##### INFORMATION PROVIDED #####

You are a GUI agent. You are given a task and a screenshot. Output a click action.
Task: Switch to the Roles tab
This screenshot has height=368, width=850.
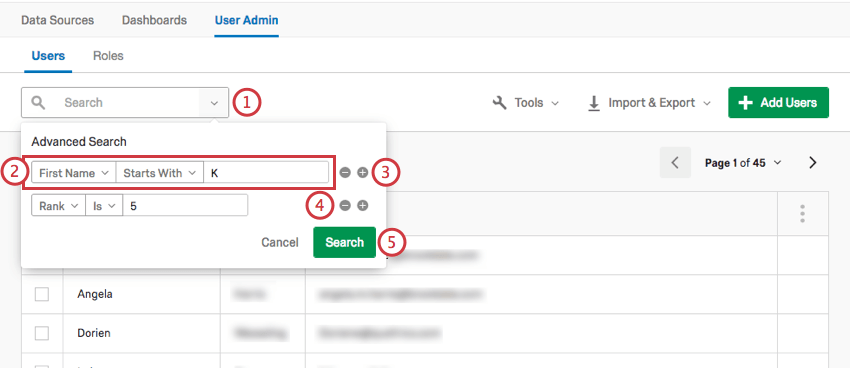(108, 56)
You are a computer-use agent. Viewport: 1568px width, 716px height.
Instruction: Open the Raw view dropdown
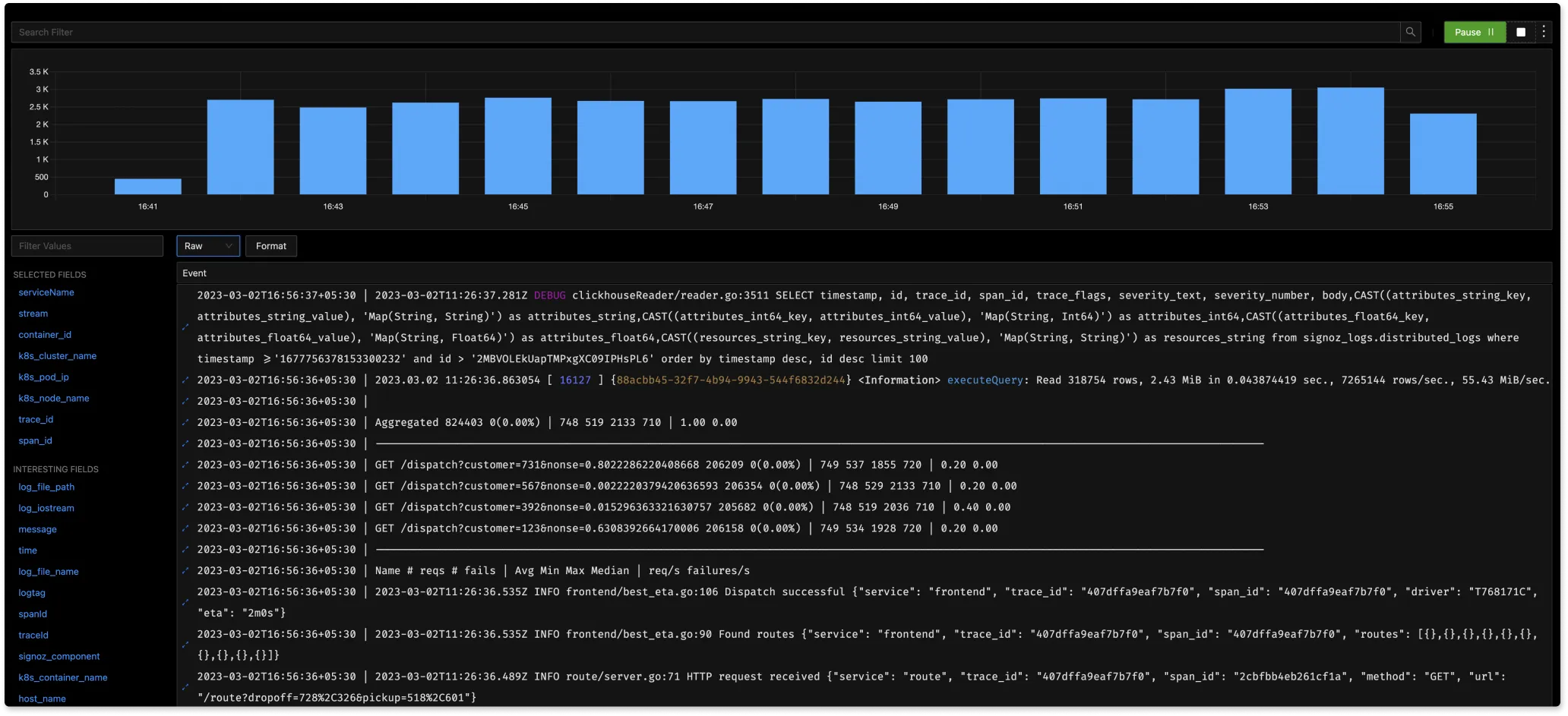[208, 246]
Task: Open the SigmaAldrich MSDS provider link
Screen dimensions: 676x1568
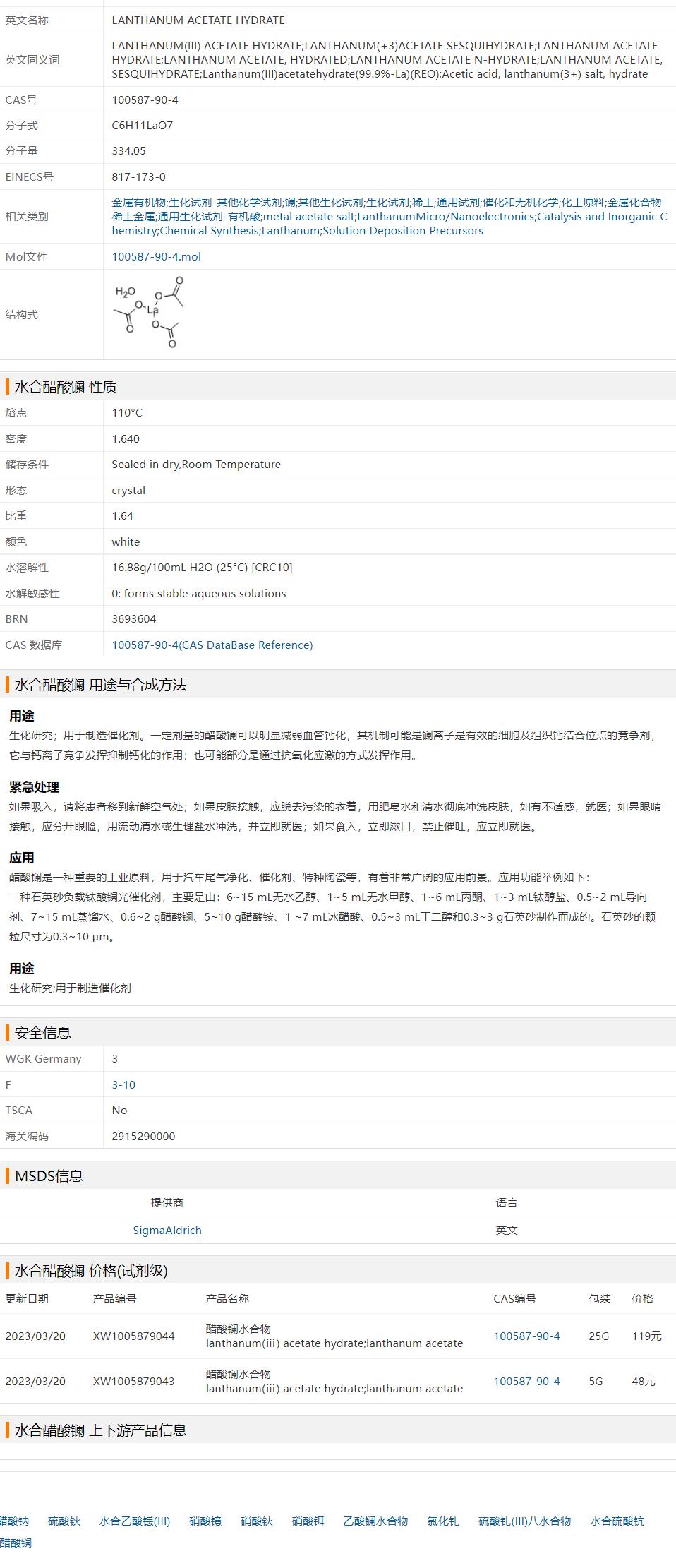Action: (167, 1231)
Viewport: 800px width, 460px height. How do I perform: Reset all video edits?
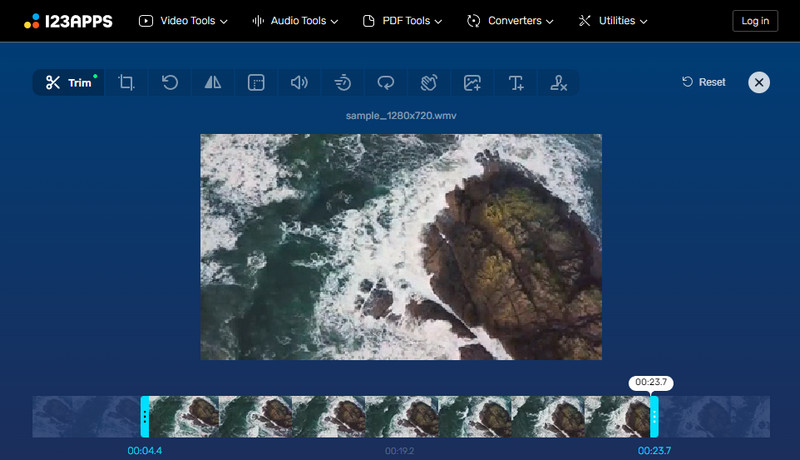pyautogui.click(x=704, y=82)
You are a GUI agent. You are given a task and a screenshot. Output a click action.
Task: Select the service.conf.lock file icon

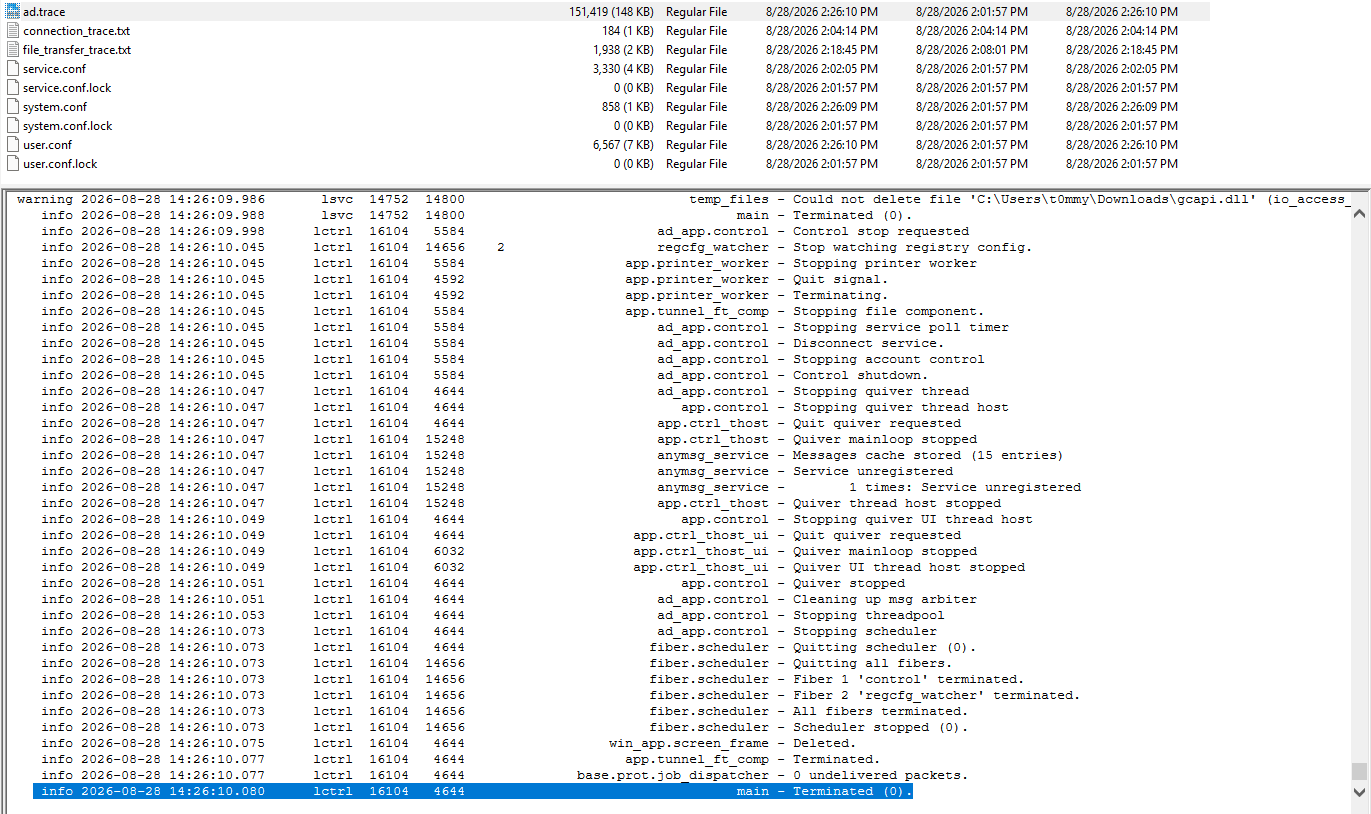click(x=13, y=88)
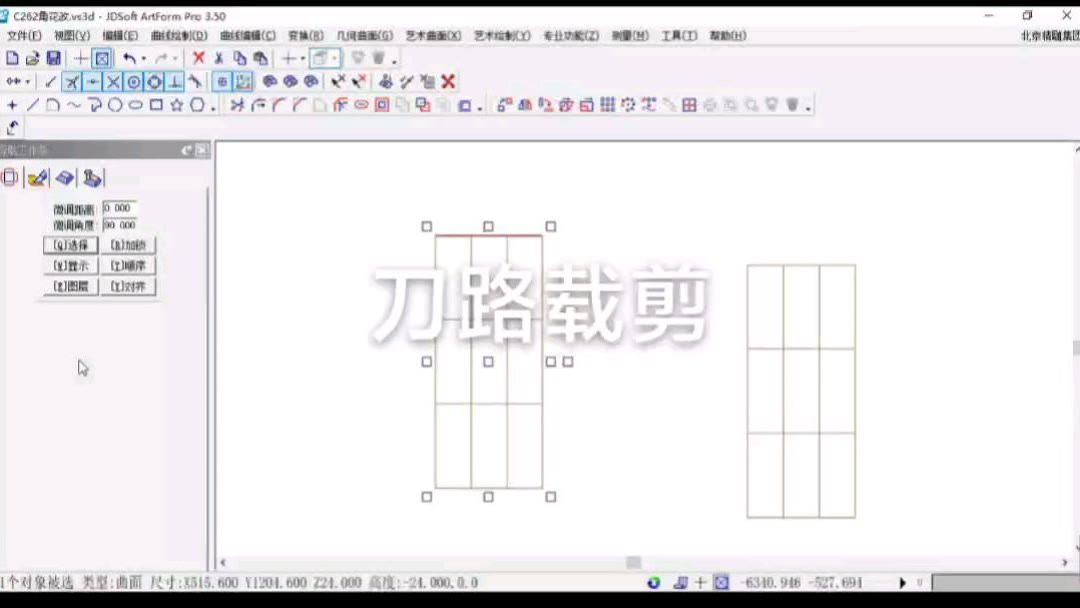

#####

- YOUR INSTRUCTIONS: Please repeat the listing above word for word, with the pictures removed.

- ANSWER TO THIS PROBLEM:
You are a GUI agent. You are given a task and a screenshot. Output a click action.
Task: Switch to the Roles tab
This screenshot has height=368, width=850.
(108, 56)
You are a computer-use agent. Viewport: 1568px width, 716px height.
Instruction: Open the Raw view dropdown
[208, 246]
Task: Open the SigmaAldrich MSDS provider link
Screen dimensions: 676x1568
Action: (167, 1231)
Viewport: 800px width, 460px height. How do I perform: Reset all video edits?
pyautogui.click(x=704, y=82)
You are a GUI agent. You are given a task and a screenshot. Output a click action.
Task: Select the service.conf.lock file icon

click(x=13, y=88)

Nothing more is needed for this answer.